Endocrine Research unit, Bispebjerg Hospital, University of Copenhagen, Copenhagen, Denmark, 2400 NV Copenhagen.
J Diabetes Complications. 2012 Sep-Oct;26(5):430-4. doi: 10.1016/j.jdiacomp.2012.05.006. Epub 2012 Jun 12.
Recent literature on acute diabetic Charcot osteoarthropathy (CA) reports unusually long periods of off-loading. Data suggest that this might increase the re-currence rate. Subsequently we evaluated the influence of duration of off-loading on the risk of required re-casting.
In this retrospective consecutive series from 2000 to 2005, 56 people with diabetes and an acute Charcot foot were included. The inclusion criteria were an initial persistent temperature difference more than 2°C between the two feet, oedema, and typical hot spots on a bone scintigram, radiology, and a typical clinical course. Treatment was off-loading in a removable cast and 2 crutches. In-door walking was allowed. Gradually augmented weight bearing was prescribed when the skin temperature difference had decreased to a level less than 2°C and edema had subsided. Re-casting was required for immediate exacerbation during re-load as well as for recurrence - defined as new swelling and skin temperature difference of more than 2°C in the same foot occurring after a stable interval of at least one month after full weight bearing.
The duration of off-loading for all patients was 141±21 days (mean±SD). Three patients (5%) were re-casted immediately for exacerbation after re-load and 7 patients (12 %) after recurrence of the CA. Duration of re-casting was 79±44 days. The primary period of off-loading was not statistically significantly different for those not requiring versus those requiring re-casting: 142±24 days compared to 134±41 days.
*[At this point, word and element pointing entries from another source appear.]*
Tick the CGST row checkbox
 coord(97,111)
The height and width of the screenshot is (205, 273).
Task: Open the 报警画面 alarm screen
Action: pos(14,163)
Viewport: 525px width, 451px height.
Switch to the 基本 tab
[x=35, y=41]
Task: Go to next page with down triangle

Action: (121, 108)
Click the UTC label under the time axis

Neither were the differences in demographic data, metabolic regulation, BMI or localization of CA.
Patients with risk of exacerbation or recurrence of CA could not be identified in the present study and there was no relation to the duration of off-loading. Nevertheless off-loading periods with immobilisation should be kept as short as possible, due to other side effects. This can be obtained by early gradual augmented re-loading.
近期有关急性糖尿病性夏科氏关节病(CA)的文献报道称,患者需要长时间的免荷。有数据表明,这可能会增加复发的风险。因此,我们评估了免荷时间对再次打石膏固定需求的影响。
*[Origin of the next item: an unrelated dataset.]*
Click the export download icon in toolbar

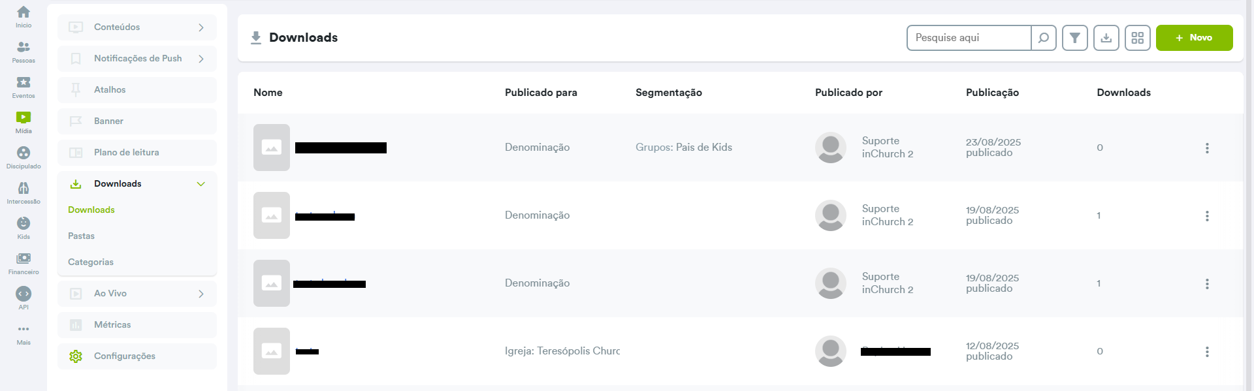tap(1106, 38)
在这项回顾性连续研究中,纳入了 2000 年至 2005 年间的 56 名糖尿病合并急性夏科氏足患者。纳入标准为:双侧足部初始温差持续>2°C,存在水肿,骨闪烁扫描、影像学检查存在典型热点,且具有典型的临床病程。治疗采用可移动石膏和 2 副拐杖进行免荷。室内允许步行。当皮肤温差降至<2°C且水肿消退时,逐渐增加负重。在再次负重时出现明显加重以及在完全负重后至少 1 个月的稳定期后出现同一足部的新肿胀和皮肤温差>2°C的情况下,需要再次打石膏固定。
所有患者的免荷时间为 141±21 天(均值±标准差)。有 3 名患者(5%)在再次负重后出现加重而立即再次打石膏固定,有 7 名患者(12%)在 CA 复发后再次打石膏固定。再次打石膏固定的时间为 79±44 天。无需再次打石膏固定和需要再次打石膏固定的患者的首次免荷时间无统计学差异:142±24 天比 134±41 天。两组患者的人口统计学数据、代谢控制、BMI 或 CA 的定位也无差异。
在本研究中,未能确定有加重或复发 CA 风险的患者,且与免荷时间也无关。尽管如此,由于其他副作用,固定的免荷期应尽可能保持较短。这可以通过早期逐渐增加负重来实现。